Dax-Konzerne
Firmen zahlen Rekord-Dividenden

Deutschlands 30 größte Unternehmen werden im nächsten Jahr mit rund 21,5 Mrd. Euro so viel Geld wie noch nie an ihre Aktionäre ausschütten. Drei Viertel der Konzerne wollen ihre Dividende erhöhen. Niemand wird sie kürzen. Lediglich Schlusslicht Infineon legt erneut eine Nullrunde ein.

DÜSSELDORF. Das ergeben Berechnungen des Handelsblatts in Kooperation mit den Landesbanken Baden-Württemberg (LBBW) und Rheinland-Pfalz (LRP). Damit sind die Ausschüttungen der Dax-Konzerne doppelt so hoch wie noch vor drei Jahren. Im Vergleich mit dem bisherigen Rekord-Dividendenjahr 2005 ergibt sich ein Plus von 18 Prozent – wobei die außerordentlich hohen Sonderausschüttungen von Eon in diesem und Altana im nächsten Jahr nicht mitgerechnet sind. Gemessen am aktuellen Dax-Niveau von rund 6 250 Punkten, erhalten die Aktionäre eine Dividendenrendite von 2,5 Prozent.

Die Vorstände schlagen der Hauptversammlung durchweg zwar erst im Winter oder Frühjahr vor, wie viel sie für das abgelaufene Geschäftsjahr ausschütten wollen. Auswertungen der bisherigen Quartalsberichte, Aussagen des Managements und Analystenschätzungen ermöglichen aber schon heute zuverlässige Prognosen. Danach wird RWE die Dividende fast verdoppeln und damit von allen Dax-Konzernen am stärksten erhöhen. Grund dafür ist das deutliche Gewinnplus. Der Konzern hat angekündigt, bis zu 80 Prozent des Gewinns auszuschütten. Die Dividende dürfte fast 3,50 Euro ergeben. Die Deutsche Bank wird zwar wahrscheinlich noch zehn Cent mehr zahlen, wegen des niedrigeren Aktienkurses kommt der Energieversorger aber auf eine höhere Dividendenrendite.

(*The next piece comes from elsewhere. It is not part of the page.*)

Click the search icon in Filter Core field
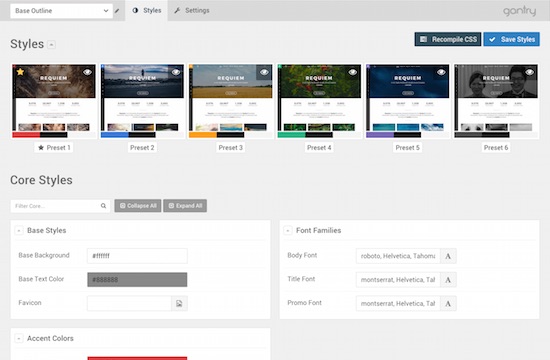 pos(103,206)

Bemerkenswert ist, dass die Dividenden erstmals seit fünf Jahren stärker als die Konzerngewinne steigen. „Die Unternehmen zeigen Größe, wenn sie ihr Geld ausschütten, an Stelle es in zweifelhaften Projekten anzulegen“, sagt der Mannheimer Professor für Bankbetriebslehre, Martin Weber. Mit ihrem Schwenk nähern sich die deutschen Konzerne der Praxis europäischer Großunternehmen an. Während diese stets 40 bis 45 Prozent ihres Nettogewinns weitergeben, erreichen die deutschen Firmen jetzt erstmals seit fünf Jahren wieder die Marke von 40 Prozent.

„Die Unternehmen zahlen eine attraktive Dividende, um den eigenen Aktienkurs zu stärken“, sagt LRP-Stratege Andreas Hürkamp. Tatsächlich sind Dividenden für steigende Börsenkurse verantwortlich. Seit Einführung des Dax 1988 sind 40 Prozent des Kursanstiegs auf Dividendenzahlungen zurückzuführen. Studien belegen, dass sich weltweit Aktien von Unternehmen mit hohen Ausschüttungen besser als der Gesamtmarkt entwickeln. Fonds und Zertifikate, die auf dividendenstarke Unternehmen setzen, verstärken den Effekt. „Besonders in raueren und schwierigen Börsenzeiten stehen werthaltige Anlagen und damit Unternehmen mit hoher Ausschüttungsquote im Fokus der Anleger“, sagt DWS-Fondsmanager Thomas Schüssler. Er ist bei Deutschlands größter Fondsgesellschaft für den Fonds Top-Dividende verantwortlich.